Stored records
■ ■ ■ ■

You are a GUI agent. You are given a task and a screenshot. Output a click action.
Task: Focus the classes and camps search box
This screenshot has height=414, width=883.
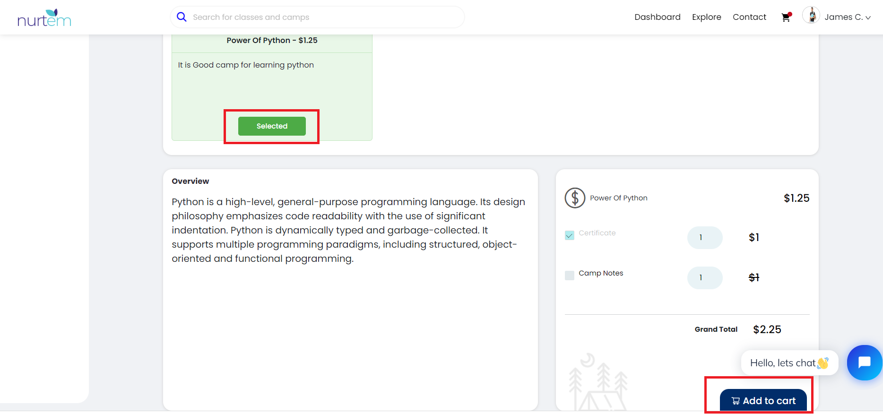click(321, 17)
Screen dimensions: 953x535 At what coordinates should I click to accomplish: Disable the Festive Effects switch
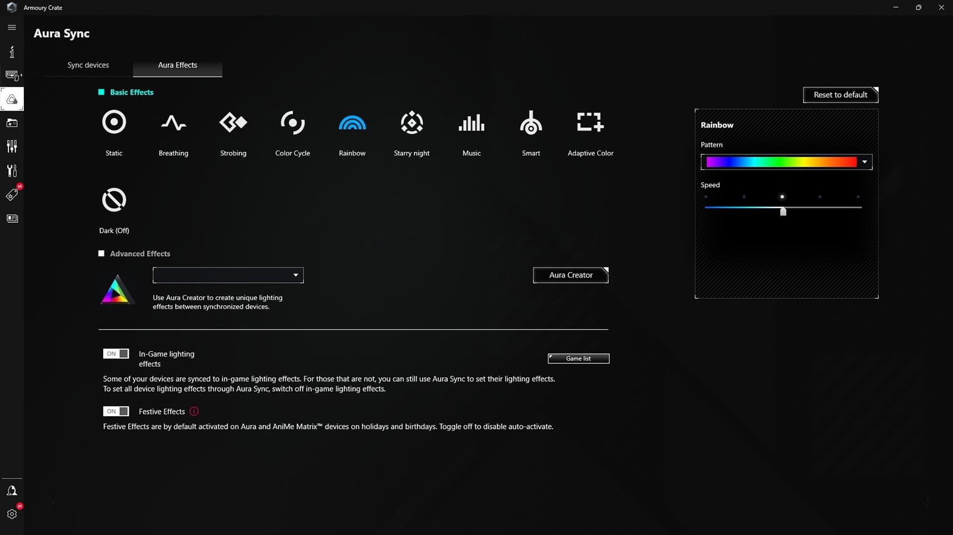pyautogui.click(x=116, y=411)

■ ■ ■ ■

→ HOW TO COMPLETE THIS TASK: Since the copy must exclude the pictures, transcribe only the text of the records, word for word.

→ ANSWER SPACE:
You are a GUI agent. You are given a task and a screenshot. Output a click action.
Task: Focus the classes and camps search box
This screenshot has height=414, width=883.
click(321, 17)
Screen dimensions: 953x535 At what coordinates should I click to accomplish: Disable the Festive Effects switch
pyautogui.click(x=116, y=411)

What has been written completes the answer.